How deep is the corruption? Soros’ Center for American Progress CIO, Carl Malamud, has held his “law.gov” symposia in most of the major law schools in the US. Do a YouTube/Google search for law.gov. Malamud claims association with the Supreme Court, though that may or may not be true. See his public.law.org to judge for yourself. This is about more than Soros money; it is likely our tax dollars being directed to replace our capitalism with their globalist version.
We have no legislature responsive to citizens, in part because Republicans too protected McCain's ineligibility, which they never confirmed in six hearings before the 2008 election. They are complicit. Until Donofrio taught us all about the intentionally concealed truth that Minor was frequently referenced stare decisis - cited precedence - this writer, while convinced of the intentions of the framers and founders, saw no legal recourse to this soft revolution.
Federal judges are all legal appointees, and no less so because they must be approved by Congress. Judges are owned by the political parties, and employed by them. They are not independent, and should, as Gov. Perry suggested, have term limits. All federal judges, all legislators, and certainly, many faculty at law schools around the nation know about Minor v. Happersett. The left counted on our ignorance, and helped to insure we wouldn't learn. by hiding all the clues pointing at Minor v. Happersett.
The writer can point to the “law.gov” lecture #5 at UC Berkeley's Boalt Law School, http://www.youtube.com/watch?feature=player_embedded&v=NIOQ5xSGRps, in which one might interpret Professor Berring’s description of an exercise he requires of all his law students (about half of those who pass through Boalt) to compare citations from Lexis and Westlaw, the legal archive fee services, with Justia, Findlaw and one other free archive site. The symposium was hosted by Carl Malamud and the first questioner is Tim Stanley. Would not at least one of Professor Berring’s students have found the corruption of the justia.com cases? The lecture on Youtube was held in 2010. With all the attention to presidential eligibility what are the chances at least one of the twenty five cases citing Minor was assigned by Professor Berring? Was Professor Berring warning Tim Stanley? He certainly warned the audience and his students about the risks in citing inaccurate cases - "Would you bet your career on a citation from one of the free sites?" Bob Bauer apparently didn't worry about that.

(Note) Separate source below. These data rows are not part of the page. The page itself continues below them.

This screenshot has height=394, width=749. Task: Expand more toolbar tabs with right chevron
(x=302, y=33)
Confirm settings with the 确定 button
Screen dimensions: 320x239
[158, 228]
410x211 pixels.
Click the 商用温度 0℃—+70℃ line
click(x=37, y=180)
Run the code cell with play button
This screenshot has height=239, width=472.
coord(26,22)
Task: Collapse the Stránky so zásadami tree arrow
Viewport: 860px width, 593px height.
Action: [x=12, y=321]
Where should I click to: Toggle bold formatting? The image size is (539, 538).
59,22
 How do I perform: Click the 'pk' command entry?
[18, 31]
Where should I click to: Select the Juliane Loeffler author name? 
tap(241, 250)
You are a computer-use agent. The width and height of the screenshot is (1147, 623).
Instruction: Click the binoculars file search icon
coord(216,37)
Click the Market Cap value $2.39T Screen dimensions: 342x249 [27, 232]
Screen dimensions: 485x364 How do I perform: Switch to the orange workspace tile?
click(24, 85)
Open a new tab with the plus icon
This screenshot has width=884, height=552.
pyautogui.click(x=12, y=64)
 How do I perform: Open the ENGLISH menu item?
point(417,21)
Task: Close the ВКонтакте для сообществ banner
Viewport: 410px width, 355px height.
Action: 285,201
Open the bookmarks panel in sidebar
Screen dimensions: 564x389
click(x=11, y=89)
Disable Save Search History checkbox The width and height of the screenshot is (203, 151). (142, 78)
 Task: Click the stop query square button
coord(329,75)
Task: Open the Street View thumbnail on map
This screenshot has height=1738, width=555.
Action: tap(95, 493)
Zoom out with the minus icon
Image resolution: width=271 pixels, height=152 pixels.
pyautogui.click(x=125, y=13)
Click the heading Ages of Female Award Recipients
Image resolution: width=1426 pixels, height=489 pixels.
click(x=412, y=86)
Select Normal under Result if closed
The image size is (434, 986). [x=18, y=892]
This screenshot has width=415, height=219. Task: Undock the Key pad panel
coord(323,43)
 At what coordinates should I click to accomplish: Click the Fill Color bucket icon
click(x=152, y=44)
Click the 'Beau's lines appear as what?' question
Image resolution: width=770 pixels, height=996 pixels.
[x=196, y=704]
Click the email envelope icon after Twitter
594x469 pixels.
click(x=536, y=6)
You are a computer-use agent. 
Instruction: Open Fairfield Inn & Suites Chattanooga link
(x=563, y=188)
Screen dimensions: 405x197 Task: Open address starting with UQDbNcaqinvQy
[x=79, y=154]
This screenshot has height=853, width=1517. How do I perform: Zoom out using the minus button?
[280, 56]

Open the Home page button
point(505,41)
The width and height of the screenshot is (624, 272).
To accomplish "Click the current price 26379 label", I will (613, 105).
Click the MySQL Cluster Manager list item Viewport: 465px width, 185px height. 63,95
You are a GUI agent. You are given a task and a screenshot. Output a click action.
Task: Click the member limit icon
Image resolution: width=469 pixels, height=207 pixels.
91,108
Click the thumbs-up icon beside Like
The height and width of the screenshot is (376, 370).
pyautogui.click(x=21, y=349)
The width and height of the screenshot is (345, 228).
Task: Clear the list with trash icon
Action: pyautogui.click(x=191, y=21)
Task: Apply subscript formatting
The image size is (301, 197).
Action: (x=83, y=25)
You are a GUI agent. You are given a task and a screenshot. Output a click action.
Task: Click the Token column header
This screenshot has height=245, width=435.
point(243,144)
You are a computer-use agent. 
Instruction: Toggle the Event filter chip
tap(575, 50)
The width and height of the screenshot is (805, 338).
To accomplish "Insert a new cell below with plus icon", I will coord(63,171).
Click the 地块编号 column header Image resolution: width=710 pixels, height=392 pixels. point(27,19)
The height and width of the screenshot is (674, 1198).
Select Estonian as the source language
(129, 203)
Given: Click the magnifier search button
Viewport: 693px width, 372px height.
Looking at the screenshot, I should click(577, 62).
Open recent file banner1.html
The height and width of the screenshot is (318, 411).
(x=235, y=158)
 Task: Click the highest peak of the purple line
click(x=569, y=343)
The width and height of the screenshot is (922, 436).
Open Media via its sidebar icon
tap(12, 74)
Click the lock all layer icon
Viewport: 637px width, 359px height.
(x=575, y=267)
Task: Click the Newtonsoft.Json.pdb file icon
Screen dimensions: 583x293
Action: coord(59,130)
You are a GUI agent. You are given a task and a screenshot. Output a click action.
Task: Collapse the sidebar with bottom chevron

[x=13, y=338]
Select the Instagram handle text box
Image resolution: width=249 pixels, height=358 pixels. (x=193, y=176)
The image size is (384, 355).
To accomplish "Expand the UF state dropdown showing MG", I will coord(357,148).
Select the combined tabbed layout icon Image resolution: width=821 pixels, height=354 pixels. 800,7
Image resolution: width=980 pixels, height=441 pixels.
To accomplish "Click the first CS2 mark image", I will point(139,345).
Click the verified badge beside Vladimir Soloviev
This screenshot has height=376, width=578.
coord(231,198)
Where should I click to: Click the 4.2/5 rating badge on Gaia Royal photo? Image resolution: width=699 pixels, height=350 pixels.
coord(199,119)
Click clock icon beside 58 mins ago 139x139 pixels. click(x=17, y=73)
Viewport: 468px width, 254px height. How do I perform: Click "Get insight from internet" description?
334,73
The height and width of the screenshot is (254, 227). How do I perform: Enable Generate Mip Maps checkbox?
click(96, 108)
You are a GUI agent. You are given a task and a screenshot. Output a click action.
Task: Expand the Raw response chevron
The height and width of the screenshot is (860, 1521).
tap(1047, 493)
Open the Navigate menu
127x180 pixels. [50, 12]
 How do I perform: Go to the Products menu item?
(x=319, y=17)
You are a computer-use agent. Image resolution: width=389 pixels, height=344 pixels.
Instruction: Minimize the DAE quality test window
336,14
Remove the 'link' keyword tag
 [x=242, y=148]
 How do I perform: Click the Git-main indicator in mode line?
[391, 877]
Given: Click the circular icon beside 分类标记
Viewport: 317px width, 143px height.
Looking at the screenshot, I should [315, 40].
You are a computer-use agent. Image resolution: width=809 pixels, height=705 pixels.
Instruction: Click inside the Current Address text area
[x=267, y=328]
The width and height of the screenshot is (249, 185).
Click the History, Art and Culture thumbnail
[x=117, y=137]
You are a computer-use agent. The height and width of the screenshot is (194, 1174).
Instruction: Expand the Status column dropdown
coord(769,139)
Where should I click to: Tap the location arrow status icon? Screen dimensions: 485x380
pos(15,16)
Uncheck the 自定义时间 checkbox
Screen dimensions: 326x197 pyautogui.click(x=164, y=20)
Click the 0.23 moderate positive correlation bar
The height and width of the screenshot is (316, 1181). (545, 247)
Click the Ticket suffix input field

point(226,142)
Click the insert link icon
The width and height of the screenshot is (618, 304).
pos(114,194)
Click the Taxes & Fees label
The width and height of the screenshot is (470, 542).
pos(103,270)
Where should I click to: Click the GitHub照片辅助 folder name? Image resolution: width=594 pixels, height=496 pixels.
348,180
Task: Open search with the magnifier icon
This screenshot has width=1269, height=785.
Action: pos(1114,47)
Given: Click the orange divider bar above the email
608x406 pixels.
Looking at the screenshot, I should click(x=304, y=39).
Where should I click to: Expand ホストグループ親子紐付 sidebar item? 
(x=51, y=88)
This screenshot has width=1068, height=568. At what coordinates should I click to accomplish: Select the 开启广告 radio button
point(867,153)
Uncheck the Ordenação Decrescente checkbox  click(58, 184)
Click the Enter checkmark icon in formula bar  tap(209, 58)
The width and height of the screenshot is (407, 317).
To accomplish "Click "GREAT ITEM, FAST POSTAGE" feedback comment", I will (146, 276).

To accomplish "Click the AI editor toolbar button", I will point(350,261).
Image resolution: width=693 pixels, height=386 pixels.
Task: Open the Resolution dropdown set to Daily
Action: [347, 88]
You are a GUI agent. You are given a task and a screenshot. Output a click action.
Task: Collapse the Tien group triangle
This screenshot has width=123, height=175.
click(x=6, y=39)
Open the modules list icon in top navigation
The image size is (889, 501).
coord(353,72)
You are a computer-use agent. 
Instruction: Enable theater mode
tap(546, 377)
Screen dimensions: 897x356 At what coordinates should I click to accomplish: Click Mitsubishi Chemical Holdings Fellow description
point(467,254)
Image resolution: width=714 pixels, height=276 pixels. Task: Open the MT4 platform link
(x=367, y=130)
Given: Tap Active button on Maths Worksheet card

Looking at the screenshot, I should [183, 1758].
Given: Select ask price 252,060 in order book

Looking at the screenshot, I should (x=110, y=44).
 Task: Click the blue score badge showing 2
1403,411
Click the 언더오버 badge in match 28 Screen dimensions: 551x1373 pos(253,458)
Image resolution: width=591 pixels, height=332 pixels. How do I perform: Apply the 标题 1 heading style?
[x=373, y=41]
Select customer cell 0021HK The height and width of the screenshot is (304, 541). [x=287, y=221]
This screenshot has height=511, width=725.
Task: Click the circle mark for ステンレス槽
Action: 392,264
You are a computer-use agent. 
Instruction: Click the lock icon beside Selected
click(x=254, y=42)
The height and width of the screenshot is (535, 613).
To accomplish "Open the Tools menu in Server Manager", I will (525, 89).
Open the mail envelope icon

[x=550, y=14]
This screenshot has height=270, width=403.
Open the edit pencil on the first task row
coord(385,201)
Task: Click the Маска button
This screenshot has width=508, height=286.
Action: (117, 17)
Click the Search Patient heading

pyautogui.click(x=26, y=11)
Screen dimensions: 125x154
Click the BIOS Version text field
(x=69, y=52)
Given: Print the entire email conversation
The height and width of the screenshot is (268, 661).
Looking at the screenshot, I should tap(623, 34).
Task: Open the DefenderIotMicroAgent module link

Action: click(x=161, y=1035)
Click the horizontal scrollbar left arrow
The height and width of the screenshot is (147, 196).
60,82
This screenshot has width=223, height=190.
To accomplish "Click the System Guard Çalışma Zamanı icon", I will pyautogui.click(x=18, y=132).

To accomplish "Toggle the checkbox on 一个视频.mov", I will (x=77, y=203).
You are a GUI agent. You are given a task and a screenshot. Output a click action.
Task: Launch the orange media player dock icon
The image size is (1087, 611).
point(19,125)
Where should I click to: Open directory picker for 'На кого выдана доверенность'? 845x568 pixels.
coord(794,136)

Donofrio is exposing the dirty underbelly of our legal foundations. If we depend upon men and not law, we lose our republic. If engineering schools showed such disdain for a foundation of proven principles, bridges and buildings would fall, weapons and communications would fail, and everyone would know. Whether or not it is about money (as Solyndra surely was for most of its participants - and it is the tip of at least twenty billions of phony investments), our legal scholars are showing their clay feet. Perhaps Jack Abramoff would explain the money trail which protected two ineligible presidential candidates. Follow the money.